Now, House Ways and Means Chairman Charles Rangel (D-N.Y.) has taken the next major step, moving from considerations and hypotheticals to proposing the most ambitious corporate tax overhaul in at least two decades. The proposal is part of a larger tax bill that would also include a repeal of the Alternative Minimum Tax (AMT), an expansion of tax breaks for moderate-income families, and a return of tax rates for the most affluent households towards their Clinton-era levels.

The centerpiece of the corporate tax reform is a reduction of the corporate tax rate from 35 percent to 30.5 percent, hardly living up to columnist Robert Novak’s warning that Rangel would be unveiling “the most radical left-wing tax revision in half a century.” Without adding to the deficit burden, this rate reduction would be fully paid for by a series of measures to broaden the corporate tax base to ensure that different forms of investments are taxed at similar rates.

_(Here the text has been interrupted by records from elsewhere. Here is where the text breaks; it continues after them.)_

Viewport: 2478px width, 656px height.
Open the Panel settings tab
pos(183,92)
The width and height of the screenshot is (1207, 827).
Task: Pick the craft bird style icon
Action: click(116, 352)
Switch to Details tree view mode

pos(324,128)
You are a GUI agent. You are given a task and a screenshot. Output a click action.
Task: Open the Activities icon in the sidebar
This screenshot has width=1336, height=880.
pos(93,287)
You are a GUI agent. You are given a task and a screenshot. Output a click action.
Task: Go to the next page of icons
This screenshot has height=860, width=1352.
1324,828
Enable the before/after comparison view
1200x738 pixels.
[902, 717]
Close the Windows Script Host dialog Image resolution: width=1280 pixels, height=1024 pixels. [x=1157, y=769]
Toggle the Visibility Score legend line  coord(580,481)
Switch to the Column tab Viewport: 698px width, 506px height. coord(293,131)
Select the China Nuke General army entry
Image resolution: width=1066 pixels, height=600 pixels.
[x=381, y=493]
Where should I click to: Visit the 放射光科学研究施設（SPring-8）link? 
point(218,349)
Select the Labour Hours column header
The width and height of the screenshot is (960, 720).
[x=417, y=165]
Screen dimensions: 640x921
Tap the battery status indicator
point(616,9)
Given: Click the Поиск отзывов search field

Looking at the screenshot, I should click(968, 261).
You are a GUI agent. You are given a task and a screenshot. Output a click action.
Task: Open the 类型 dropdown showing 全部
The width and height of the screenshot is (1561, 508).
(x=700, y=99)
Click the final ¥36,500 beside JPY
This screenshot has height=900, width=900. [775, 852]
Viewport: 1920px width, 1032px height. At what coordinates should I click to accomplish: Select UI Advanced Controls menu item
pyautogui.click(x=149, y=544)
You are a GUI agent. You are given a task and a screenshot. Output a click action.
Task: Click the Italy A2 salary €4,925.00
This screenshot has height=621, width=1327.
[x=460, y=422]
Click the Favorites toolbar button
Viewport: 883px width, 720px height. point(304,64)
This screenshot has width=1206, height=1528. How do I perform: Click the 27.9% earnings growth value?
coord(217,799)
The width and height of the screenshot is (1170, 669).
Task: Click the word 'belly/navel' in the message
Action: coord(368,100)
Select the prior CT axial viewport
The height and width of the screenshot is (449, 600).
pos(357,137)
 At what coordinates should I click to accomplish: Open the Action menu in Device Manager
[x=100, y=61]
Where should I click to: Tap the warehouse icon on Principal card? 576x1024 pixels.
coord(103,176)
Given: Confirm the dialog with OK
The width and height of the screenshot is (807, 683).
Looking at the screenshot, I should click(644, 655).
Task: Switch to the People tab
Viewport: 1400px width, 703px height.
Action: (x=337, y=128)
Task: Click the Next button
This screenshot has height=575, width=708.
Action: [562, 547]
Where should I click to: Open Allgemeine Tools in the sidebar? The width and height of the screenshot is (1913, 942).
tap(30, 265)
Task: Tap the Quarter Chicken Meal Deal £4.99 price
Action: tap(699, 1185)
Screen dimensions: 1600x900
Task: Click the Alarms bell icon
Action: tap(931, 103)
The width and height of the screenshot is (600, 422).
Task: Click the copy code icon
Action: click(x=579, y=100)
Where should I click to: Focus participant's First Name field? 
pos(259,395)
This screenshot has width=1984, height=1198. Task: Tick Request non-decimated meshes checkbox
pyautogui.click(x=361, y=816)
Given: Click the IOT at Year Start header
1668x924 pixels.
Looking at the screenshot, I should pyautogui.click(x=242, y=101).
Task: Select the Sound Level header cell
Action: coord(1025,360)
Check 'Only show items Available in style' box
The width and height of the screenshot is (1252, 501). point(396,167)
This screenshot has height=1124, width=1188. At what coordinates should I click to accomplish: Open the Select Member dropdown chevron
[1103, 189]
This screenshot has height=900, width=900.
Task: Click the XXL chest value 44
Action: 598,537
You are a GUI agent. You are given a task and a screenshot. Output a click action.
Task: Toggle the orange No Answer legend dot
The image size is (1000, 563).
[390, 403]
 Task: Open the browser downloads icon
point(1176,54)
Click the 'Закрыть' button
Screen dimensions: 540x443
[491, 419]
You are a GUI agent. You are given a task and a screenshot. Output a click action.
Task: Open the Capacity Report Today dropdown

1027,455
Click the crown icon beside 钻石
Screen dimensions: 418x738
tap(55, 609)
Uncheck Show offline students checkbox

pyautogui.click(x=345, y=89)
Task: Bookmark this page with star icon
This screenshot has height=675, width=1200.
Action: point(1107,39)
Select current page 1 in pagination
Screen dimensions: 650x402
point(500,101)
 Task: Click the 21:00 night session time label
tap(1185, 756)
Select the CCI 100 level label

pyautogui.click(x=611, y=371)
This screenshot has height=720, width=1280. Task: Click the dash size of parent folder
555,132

The biggest of these steps is a repeal of a special deduction for manufacturing businesses that was enacted in 2004 over the nearly universal objection of tax experts who warned that the government should not be tilting the playing field in favor of certain types of businesses. (Note that at the new 30.5 percent corporate rate manufacturing companies would still be paying lower tax rates than they are today.)

Rangel also proposes a fix for the completely broken rules used to tax international investments. Currently, businesses that invest overseas can immediately deduct all the cost from their taxable income, just as they can with domestic investments. But unlike domestic investments, companies do not need to pay taxes on their overseas profits until they bring them back to the United States. And if these firms continually reinvest their profits overseas, they never have to pay any U.S. taxes. The result is, in effect, a tax subsidy for investing abroad – one that distorts investment decisions and costs at least $6 billion annually, according to Congress’ Joint Committee on Taxation. The Rangel plan proposes one way to end this subsidy, though others could be considered as well.

It is notable that both the Republican President and the Democratic Chairman of the House Ways and Means Committee now agree in principle that corporate rates should be reduced, that the AMT should be fixed and that both steps should be paid for through other tax offsets. Rangel has shown us one sound way to accomplish this. If the administration has other ideas, they should join the discussion with specific proposals of their own.